▸ What is needed: Although the entries contain pictures, only their text goes into the copy, set down exactly.

▸ Provided records:
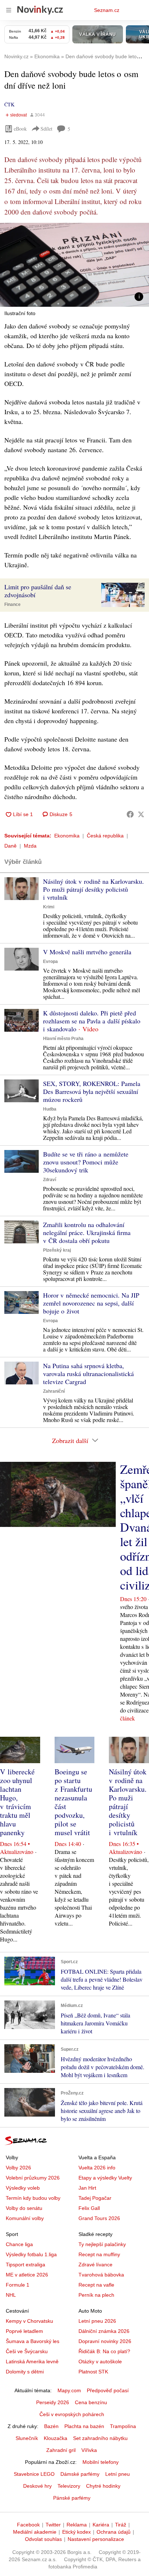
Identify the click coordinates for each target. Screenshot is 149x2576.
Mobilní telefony (100, 2462)
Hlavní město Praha (63, 1038)
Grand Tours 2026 (99, 2218)
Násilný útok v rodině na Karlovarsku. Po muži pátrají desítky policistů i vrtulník (93, 889)
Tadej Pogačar (94, 2198)
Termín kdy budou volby (33, 2198)
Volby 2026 (18, 2167)
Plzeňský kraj (57, 1250)
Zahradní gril (61, 2450)
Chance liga (19, 2244)
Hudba (49, 1109)
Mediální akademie (34, 2532)
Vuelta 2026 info (96, 2167)
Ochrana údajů (114, 2532)
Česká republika (105, 836)
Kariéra (101, 2525)
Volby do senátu (24, 2208)
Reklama (77, 2525)
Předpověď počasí (108, 2390)
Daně (10, 846)
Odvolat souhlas (43, 2539)
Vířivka (89, 2450)
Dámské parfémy (79, 2474)
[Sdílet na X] (141, 814)
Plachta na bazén (84, 2426)
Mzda (30, 846)
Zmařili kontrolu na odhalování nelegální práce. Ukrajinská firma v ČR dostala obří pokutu (87, 1232)
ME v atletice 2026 (27, 2275)
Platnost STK (93, 2372)
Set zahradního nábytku (100, 2438)
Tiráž (120, 2525)
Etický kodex (76, 2532)
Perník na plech (96, 2295)
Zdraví (49, 1179)
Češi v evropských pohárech (71, 2414)
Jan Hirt (87, 2188)
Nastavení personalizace (96, 2539)
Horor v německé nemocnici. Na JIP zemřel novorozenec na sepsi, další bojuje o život (91, 1303)
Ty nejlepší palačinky (102, 2244)
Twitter (53, 2525)
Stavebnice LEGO (34, 2474)
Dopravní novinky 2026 (104, 2341)
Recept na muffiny (99, 2254)
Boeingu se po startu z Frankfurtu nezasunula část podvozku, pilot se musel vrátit (73, 1802)
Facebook (28, 2525)
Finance (12, 604)
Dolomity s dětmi (25, 2372)
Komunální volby (25, 2218)
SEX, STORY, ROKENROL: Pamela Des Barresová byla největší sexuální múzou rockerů (91, 1091)
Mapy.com (69, 2390)
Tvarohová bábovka (101, 2275)
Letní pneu (117, 2474)
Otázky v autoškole (100, 2361)
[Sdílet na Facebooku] (130, 814)
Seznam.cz (106, 10)
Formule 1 (17, 2285)
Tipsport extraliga (25, 2264)
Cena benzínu (91, 2402)
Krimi (48, 906)
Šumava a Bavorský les (32, 2341)
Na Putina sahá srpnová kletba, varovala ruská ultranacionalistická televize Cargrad (88, 1373)
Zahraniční (54, 1391)
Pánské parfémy (71, 2498)
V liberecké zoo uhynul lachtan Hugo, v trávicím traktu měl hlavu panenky (17, 1802)
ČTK (9, 104)
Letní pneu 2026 (97, 2321)
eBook (20, 128)
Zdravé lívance (95, 2264)
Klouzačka (55, 2438)
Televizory (69, 2486)
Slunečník (27, 2438)
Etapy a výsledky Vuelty (105, 2178)
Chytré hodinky (103, 2486)
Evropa (50, 961)
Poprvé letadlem (24, 2331)
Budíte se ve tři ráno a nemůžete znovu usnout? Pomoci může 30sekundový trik (85, 1162)
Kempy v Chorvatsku (29, 2321)
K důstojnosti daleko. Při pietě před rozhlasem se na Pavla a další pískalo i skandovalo (91, 1021)
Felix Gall (89, 2208)
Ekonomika (67, 836)
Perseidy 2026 (52, 2402)
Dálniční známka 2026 (103, 2331)
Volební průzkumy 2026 (33, 2178)
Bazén (51, 2426)
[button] (74, 265)
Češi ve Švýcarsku (27, 2351)
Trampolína (123, 2426)
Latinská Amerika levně (32, 2361)
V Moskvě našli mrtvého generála (87, 951)
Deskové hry (37, 2486)
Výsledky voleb (23, 2188)
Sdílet (46, 128)
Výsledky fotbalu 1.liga (31, 2254)
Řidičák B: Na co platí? (104, 2351)
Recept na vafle (96, 2285)
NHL (11, 2295)
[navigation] (8, 10)
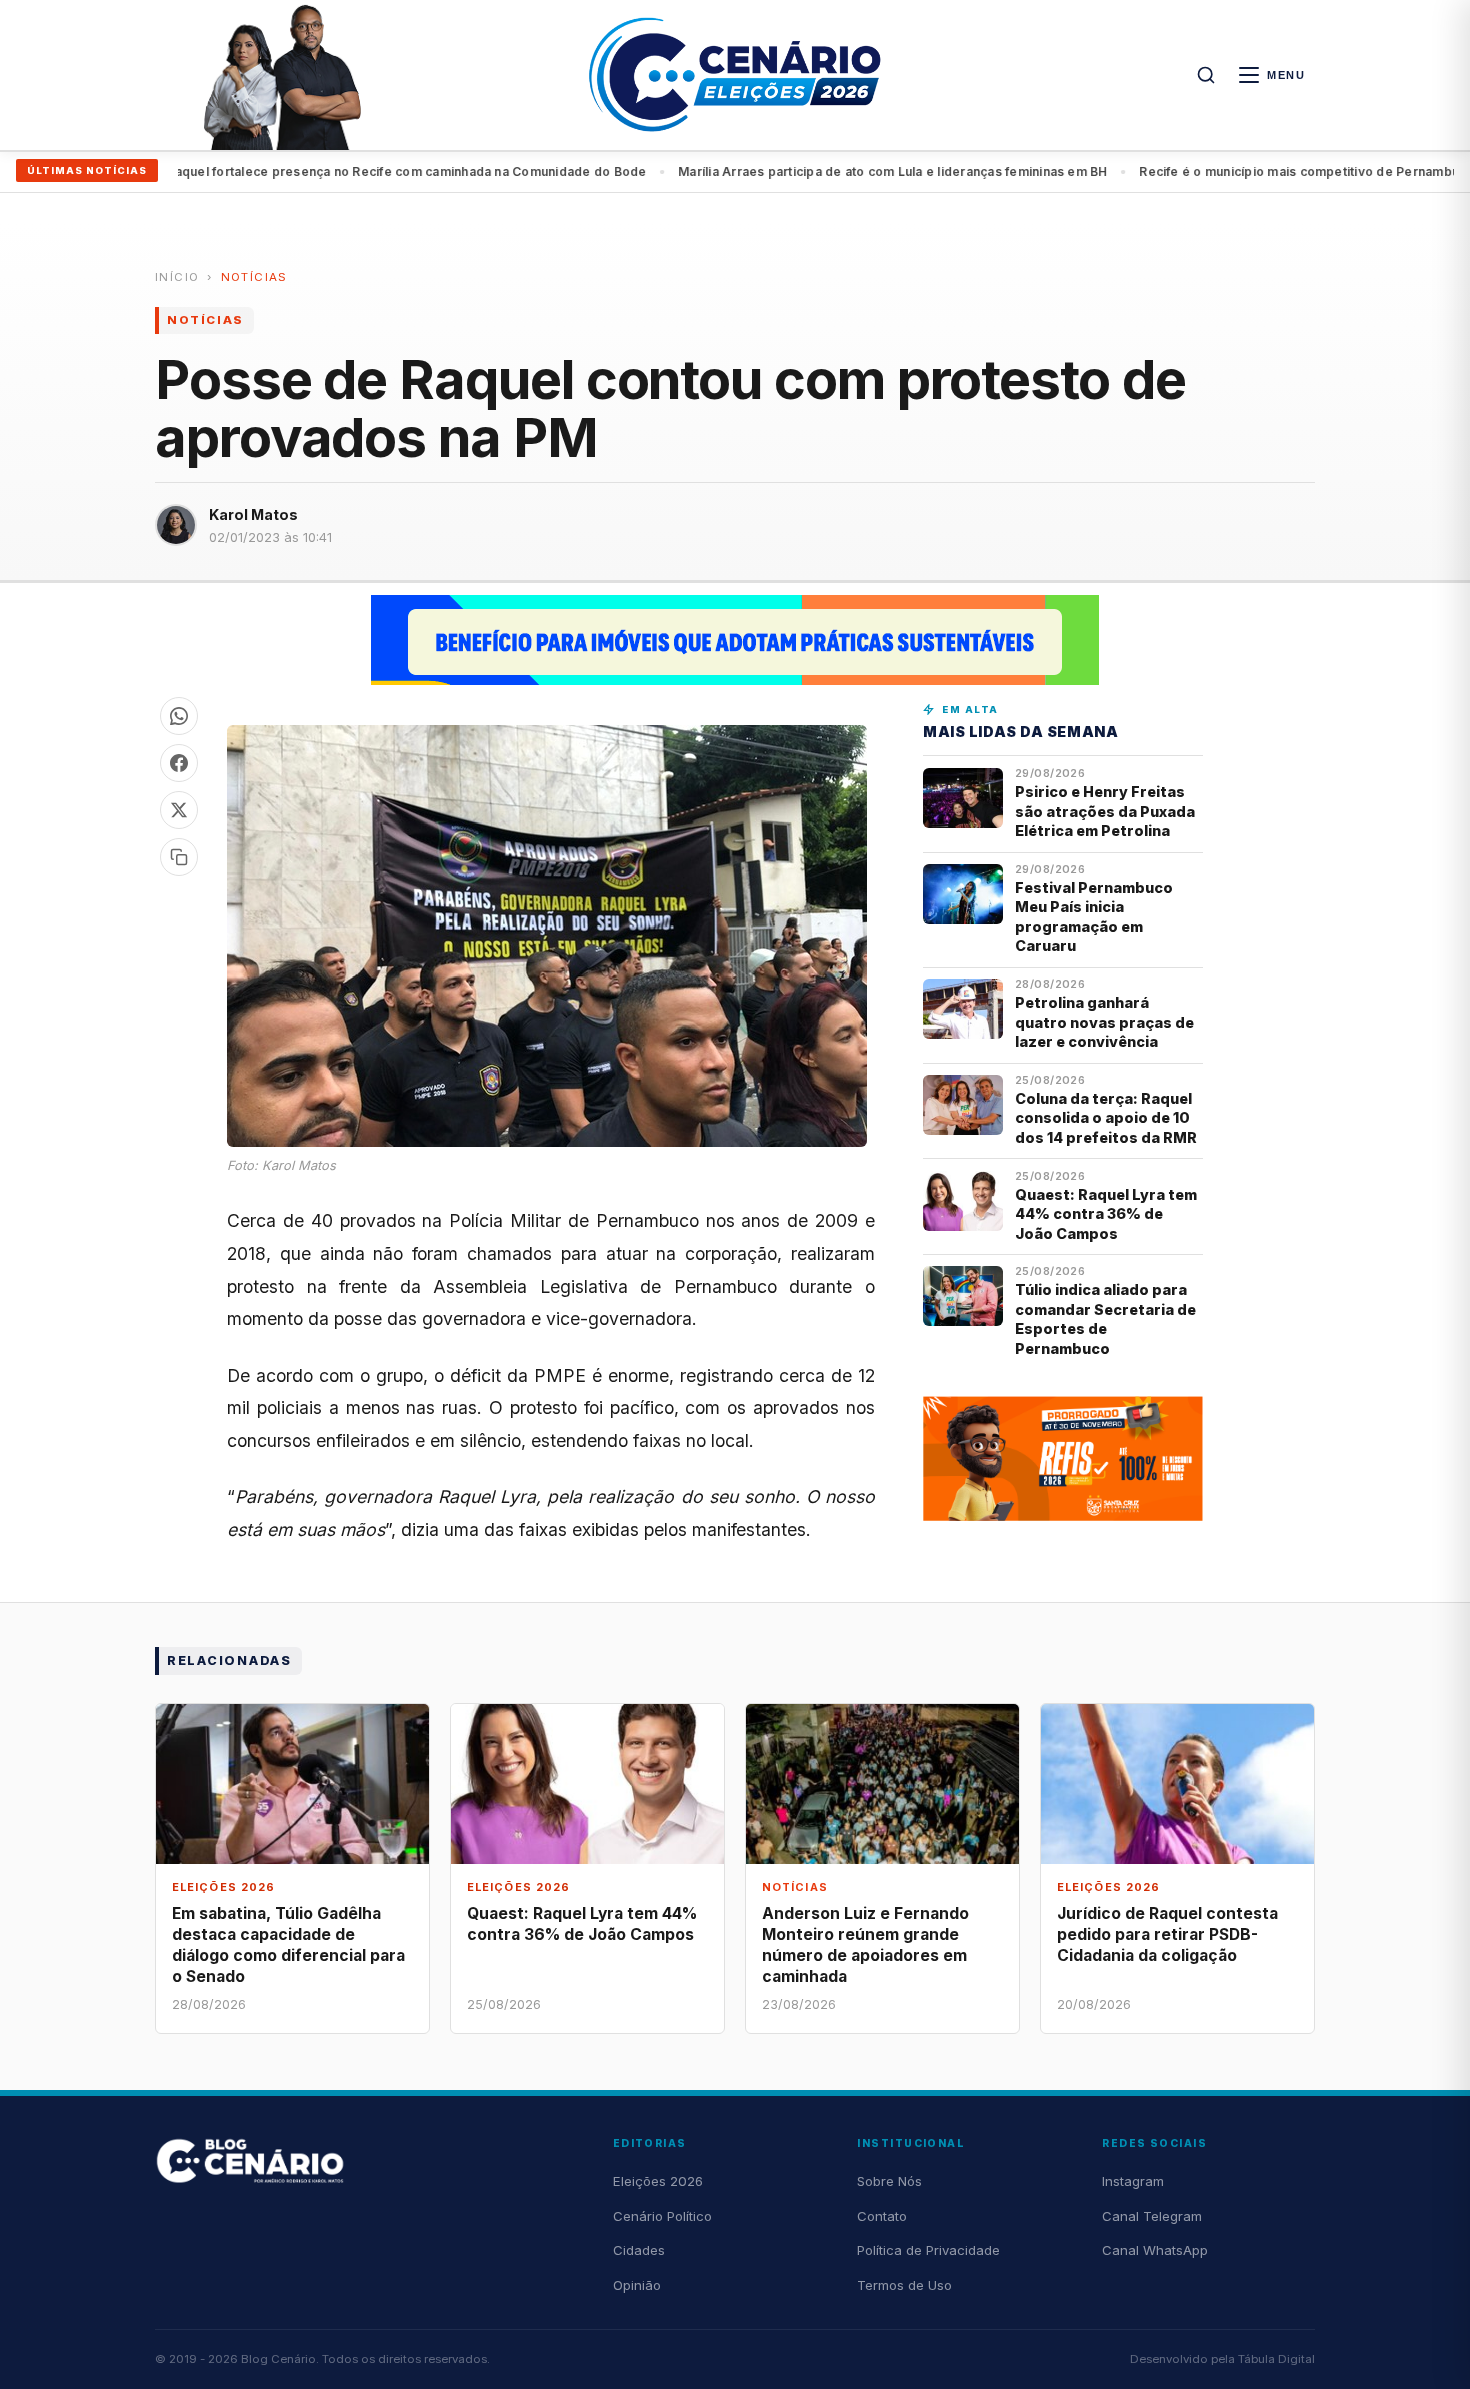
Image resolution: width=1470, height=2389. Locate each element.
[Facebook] (179, 763)
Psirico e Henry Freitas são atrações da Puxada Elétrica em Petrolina (1105, 811)
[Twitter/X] (179, 810)
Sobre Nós (889, 2181)
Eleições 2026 (658, 2181)
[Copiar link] (179, 857)
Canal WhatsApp (1155, 2250)
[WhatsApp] (179, 716)
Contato (882, 2216)
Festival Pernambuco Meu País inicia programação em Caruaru (1094, 916)
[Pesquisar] (1206, 75)
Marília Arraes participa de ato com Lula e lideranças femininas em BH (459, 171)
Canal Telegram (1152, 2216)
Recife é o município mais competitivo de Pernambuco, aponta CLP (911, 171)
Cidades (639, 2250)
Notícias (254, 277)
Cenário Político (662, 2216)
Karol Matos (253, 514)
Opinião (637, 2285)
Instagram (1133, 2181)
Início (177, 277)
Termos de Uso (904, 2285)
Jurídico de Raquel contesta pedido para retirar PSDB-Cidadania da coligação (1167, 1934)
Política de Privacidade (928, 2250)
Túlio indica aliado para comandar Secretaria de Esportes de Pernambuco (1105, 1318)
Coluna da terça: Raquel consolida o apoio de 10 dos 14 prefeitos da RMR (1106, 1118)
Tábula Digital (1276, 2359)
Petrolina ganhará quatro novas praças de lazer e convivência (1104, 1022)
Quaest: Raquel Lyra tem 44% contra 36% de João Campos (1106, 1214)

▸ Reply:
Identify the click coordinates for each target. Screenshot is 149x2576.
Mobilní telefony (100, 2462)
Hlavní město Praha (63, 1038)
Grand Tours 2026 (99, 2218)
Násilný útok v rodině na Karlovarsku. Po muži pátrají desítky policistů i vrtulník (93, 889)
Tadej Pogačar (94, 2198)
Termín kdy budou volby (33, 2198)
Volby 2026 (18, 2167)
Plzeňský kraj (57, 1250)
Zahradní gril (61, 2450)
Chance liga (19, 2244)
Hudba (49, 1109)
Mediální akademie (34, 2532)
Vuelta 2026 info (96, 2167)
Ochrana údajů (114, 2532)
Česká republika (105, 836)
Kariéra (101, 2525)
Volby do senátu (24, 2208)
Reklama (77, 2525)
Předpověď počasí (108, 2390)
Daně (10, 846)
Odvolat souhlas (43, 2539)
Vířivka (89, 2450)
Dámské parfémy (79, 2474)
[Sdílet na X] (141, 814)
Plachta na bazén (84, 2426)
Mzda (30, 846)
Zmařili kontrolu na odhalování nelegální práce. Ukrajinská firma v ČR dostala obří pokutu (87, 1232)
ME v atletice 2026 (27, 2275)
Platnost STK (93, 2372)
Set zahradního nábytku (100, 2438)
Tiráž (120, 2525)
Etický kodex (76, 2532)
Perník na plech (96, 2295)
Zdraví (49, 1179)
Češi v evropských pohárech (71, 2414)
Jan Hirt (87, 2188)
Nastavení personalizace (96, 2539)
Horor v německé nemocnici. Na JIP zemřel novorozenec na sepsi, další bojuje o život (91, 1303)
Ty nejlepší palačinky (102, 2244)
Twitter (53, 2525)
Stavebnice LEGO (34, 2474)
Dopravní novinky 2026 (104, 2341)
Recept na muffiny (99, 2254)
Boeingu se po startu z Frankfurtu nezasunula část podvozku, pilot se musel vrátit (73, 1802)
Facebook (28, 2525)
Finance (12, 604)
Dolomity s dětmi (25, 2372)
Komunální volby (25, 2218)
SEX, STORY, ROKENROL: Pamela Des Barresová byla největší sexuální múzou rockerů (91, 1091)
Mapy.com (69, 2390)
Tvarohová bábovka (101, 2275)
Letní pneu (117, 2474)
Otázky v autoškole (100, 2361)
[Sdílet na Facebooku] (130, 814)
Seznam.cz (106, 10)
Formule 1 (17, 2285)
Tipsport extraliga (25, 2264)
Cena benzínu (91, 2402)
Krimi (48, 906)
Šumava a Bavorský les (32, 2341)
Na Putina sahá srpnová kletba, varovala ruská ultranacionalistická televize Cargrad (88, 1373)
Zahraniční (54, 1391)
Pánské parfémy (71, 2498)
V liberecké zoo uhynul lachtan Hugo, v trávicím traktu měl hlavu panenky (17, 1802)
ČTK (9, 104)
Letní pneu 2026 (97, 2321)
eBook (20, 128)
Zdravé lívance (95, 2264)
Klouzačka (55, 2438)
Televizory (69, 2486)
Slunečník (27, 2438)
Etapy a výsledky Vuelty (105, 2178)
Chytré hodinky (103, 2486)
Evropa (50, 961)
Poprvé letadlem (24, 2331)
Budíte se ve tři ráno a nemůžete znovu usnout? Pomoci může 30sekundový trik (85, 1162)
Kempy v Chorvatsku (29, 2321)
K důstojnosti daleko. Při pietě před rozhlasem se na Pavla a další pískalo i skandovalo (91, 1021)
Felix Gall (89, 2208)
Ekonomika (67, 836)
Perseidy 2026 (52, 2402)
Dálniční známka 2026 (103, 2331)
Volební průzkumy 2026 (33, 2178)
Bazén (51, 2426)
[button] (74, 265)
Češi ve Švýcarsku (27, 2351)
Trampolína (123, 2426)
Latinská Amerika levně (32, 2361)
V Moskvě našli mrtvého generála (87, 951)
Deskové hry (37, 2486)
Výsledky voleb (23, 2188)
Sdílet (46, 128)
Výsledky fotbalu 1.liga (31, 2254)
Řidičák B: Na co platí? (104, 2351)
Recept na vafle (96, 2285)
NHL (11, 2295)
[navigation] (8, 10)
Image resolution: width=1470, height=2389. Locate each element.
[Facebook] (179, 763)
Psirico e Henry Freitas são atrações da Puxada Elétrica em Petrolina (1105, 811)
[Twitter/X] (179, 810)
Sobre Nós (889, 2181)
Eleições 2026 (658, 2181)
[Copiar link] (179, 857)
Canal WhatsApp (1155, 2250)
[WhatsApp] (179, 716)
Contato (882, 2216)
Festival Pernambuco Meu País inicia programação em Caruaru (1094, 916)
[Pesquisar] (1206, 75)
Marília Arraes participa de ato com Lula e lideranças femininas em BH (459, 171)
Canal Telegram (1152, 2216)
Recife é o município mais competitivo de Pernambuco, aponta CLP (911, 171)
Cidades (639, 2250)
Notícias (254, 277)
Cenário Político (662, 2216)
Karol Matos (253, 514)
Opinião (637, 2285)
Instagram (1133, 2181)
Início (177, 277)
Termos de Uso (904, 2285)
Jurídico de Raquel contesta pedido para retirar PSDB-Cidadania da coligação (1167, 1934)
Política de Privacidade (928, 2250)
Túlio indica aliado para comandar Secretaria de Esportes de Pernambuco (1105, 1318)
Coluna da terça: Raquel consolida o apoio de 10 dos 14 prefeitos da RMR (1106, 1118)
Tábula Digital (1276, 2359)
Petrolina ganhará quatro novas praças de lazer e convivência (1104, 1022)
Quaest: Raquel Lyra tem 44% contra 36% de João Campos (1106, 1214)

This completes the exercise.